_What you will do_.
Among the entries below, copy every line that carries the word "computer".

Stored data
*** Begin section ***
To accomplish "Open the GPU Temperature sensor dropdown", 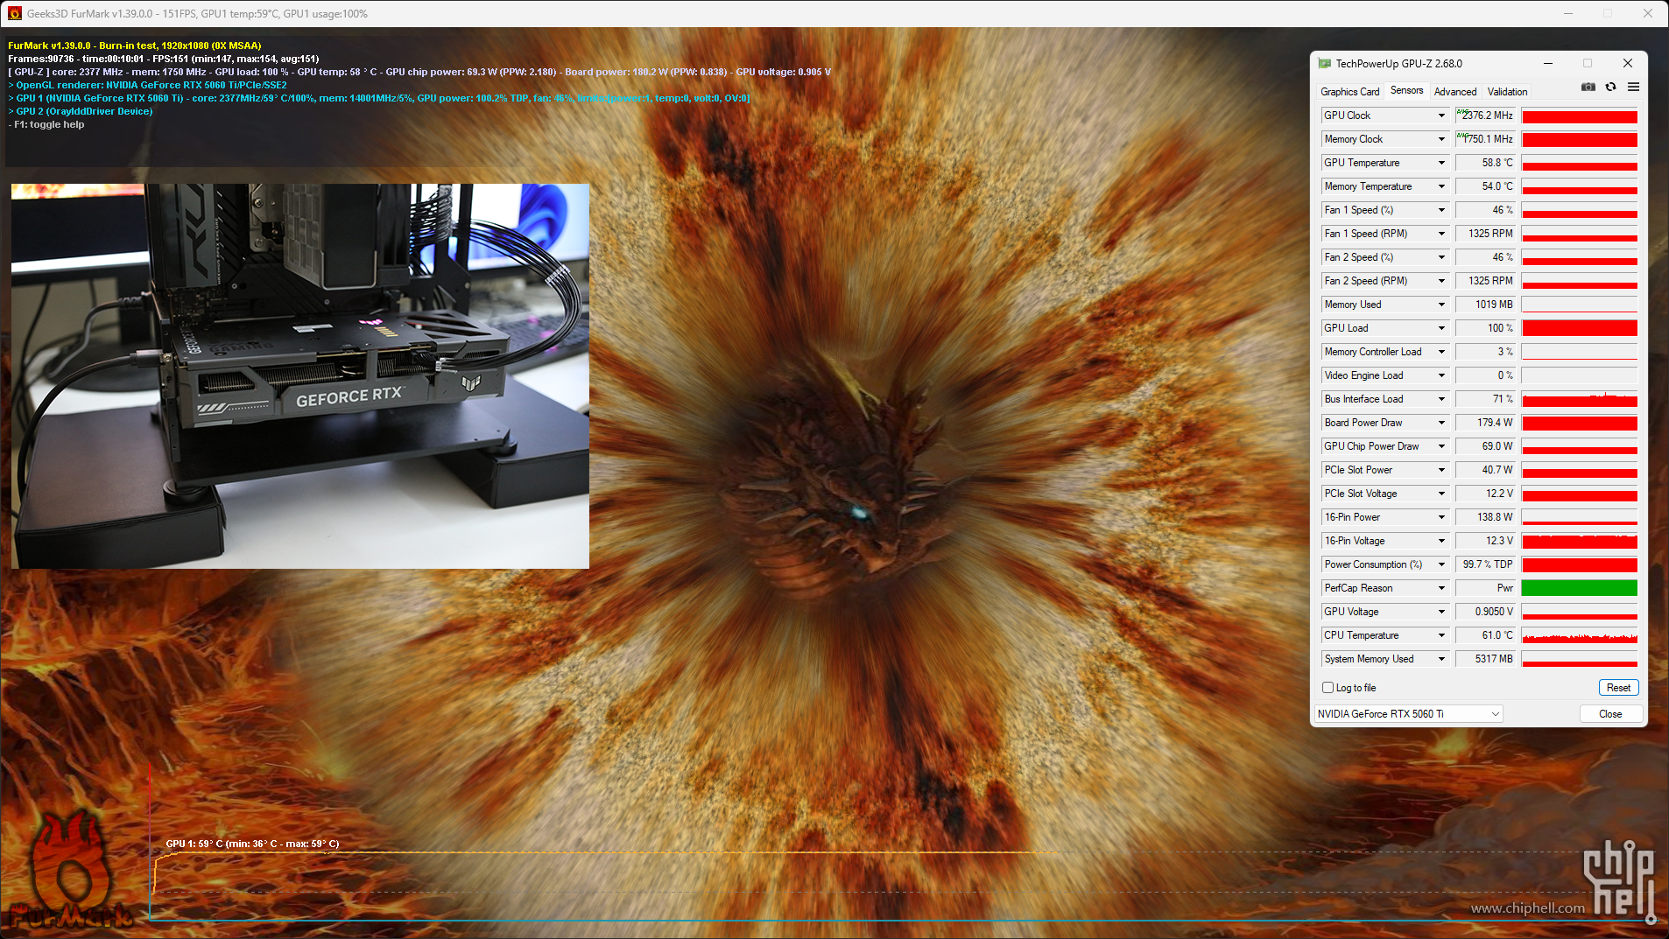I will coord(1441,163).
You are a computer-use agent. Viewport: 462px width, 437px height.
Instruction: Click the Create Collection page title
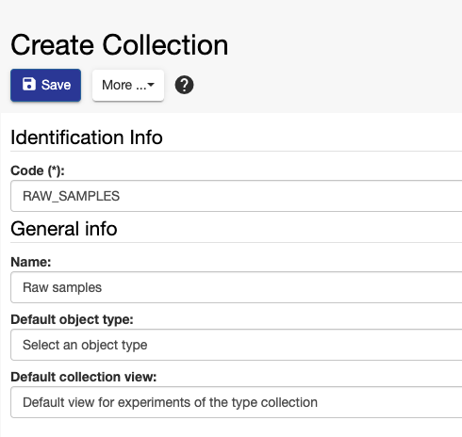[120, 45]
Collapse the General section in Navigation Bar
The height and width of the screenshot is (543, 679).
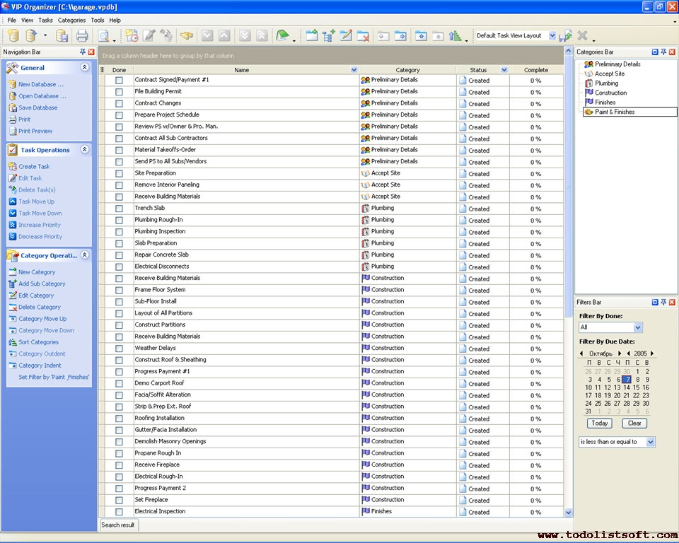85,68

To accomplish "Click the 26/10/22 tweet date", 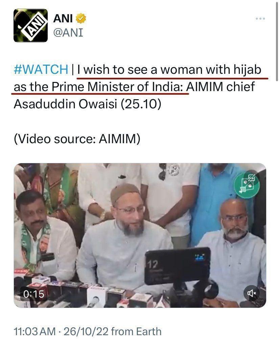I will [86, 331].
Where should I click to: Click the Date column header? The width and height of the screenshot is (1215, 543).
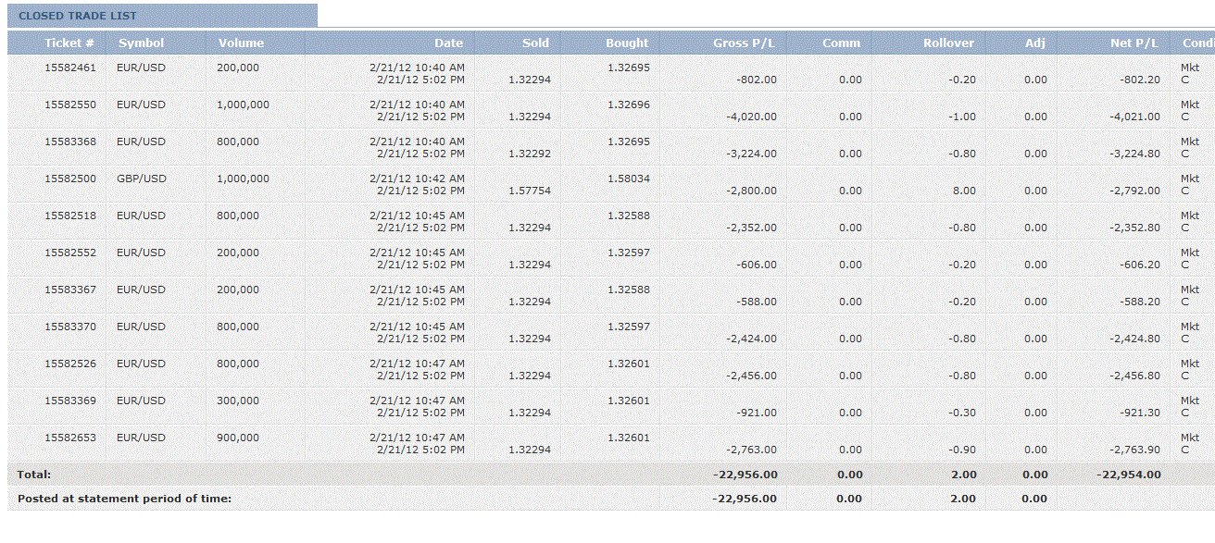click(448, 43)
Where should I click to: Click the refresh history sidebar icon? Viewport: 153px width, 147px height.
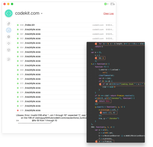(x=9, y=59)
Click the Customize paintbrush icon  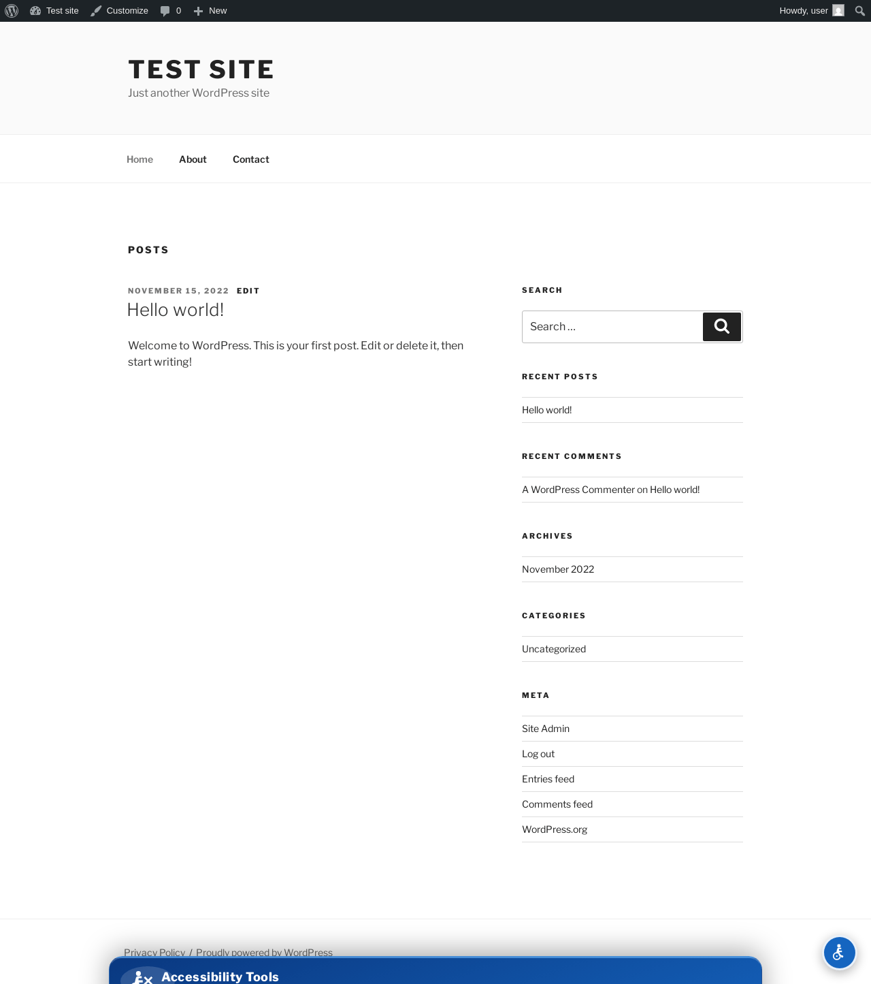(96, 11)
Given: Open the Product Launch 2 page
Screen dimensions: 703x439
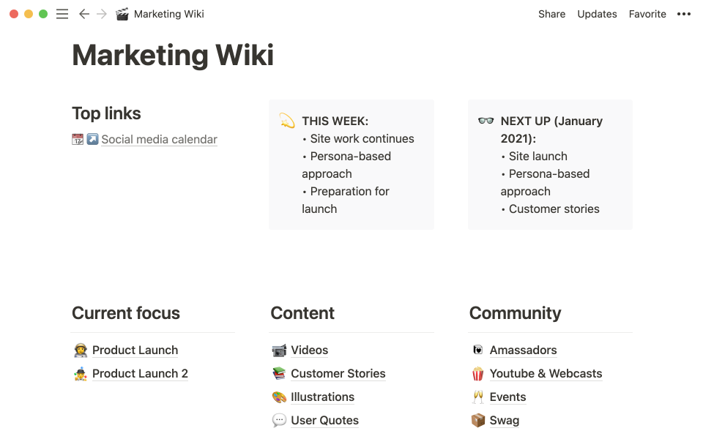Looking at the screenshot, I should tap(140, 374).
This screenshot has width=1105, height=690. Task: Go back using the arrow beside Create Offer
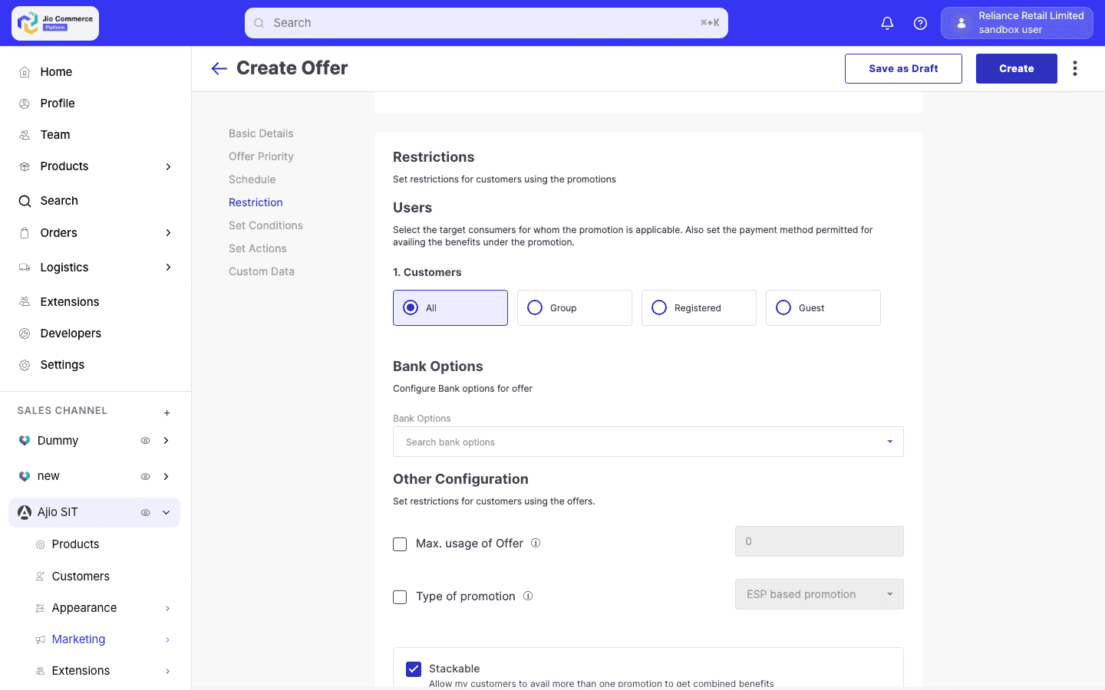219,68
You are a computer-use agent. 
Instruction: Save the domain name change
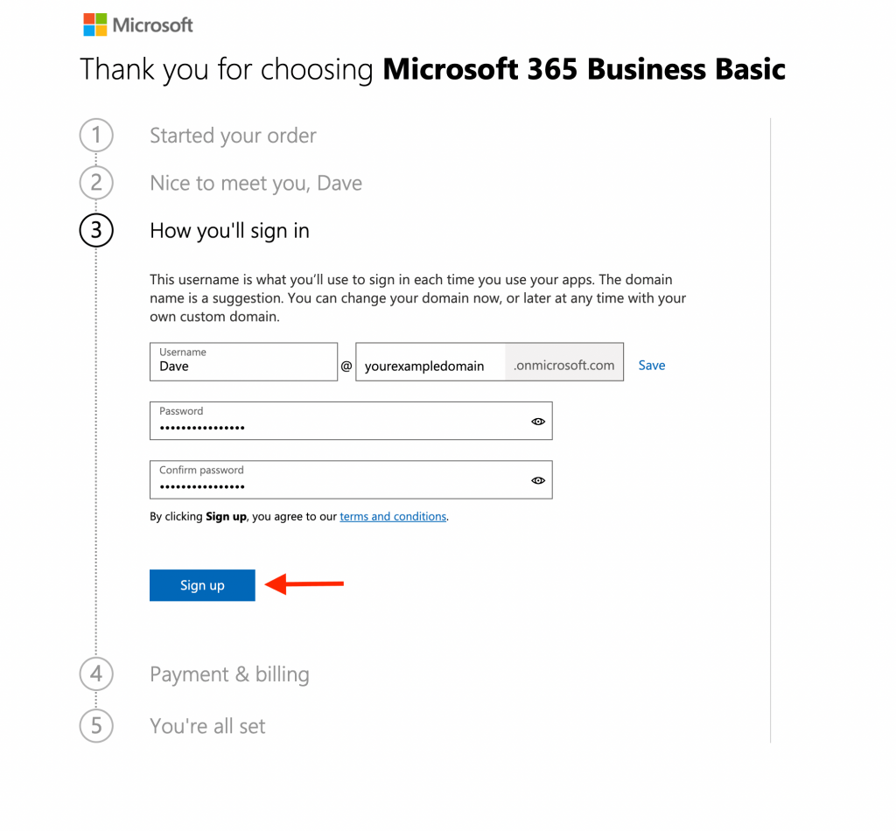(x=651, y=366)
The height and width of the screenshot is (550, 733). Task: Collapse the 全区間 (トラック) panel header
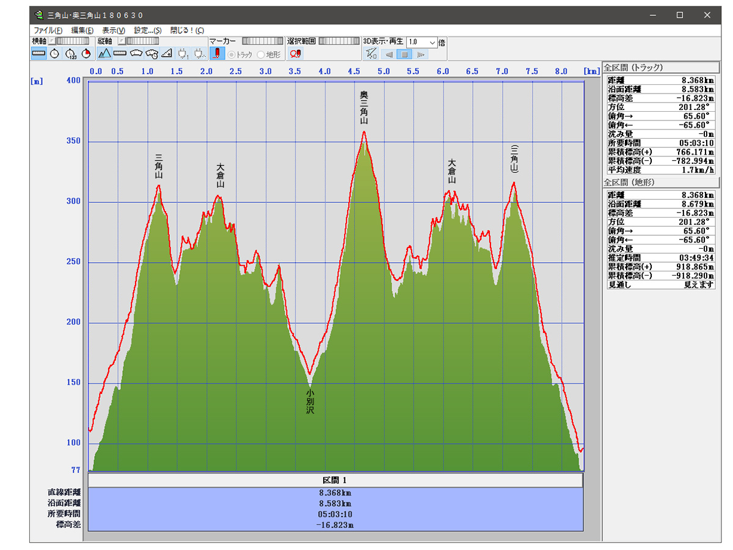(658, 68)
*** End section ***
_Solution_.
You are a computer-use agent. Viewport: 462px width, 437px height.
You are a computer-use agent. 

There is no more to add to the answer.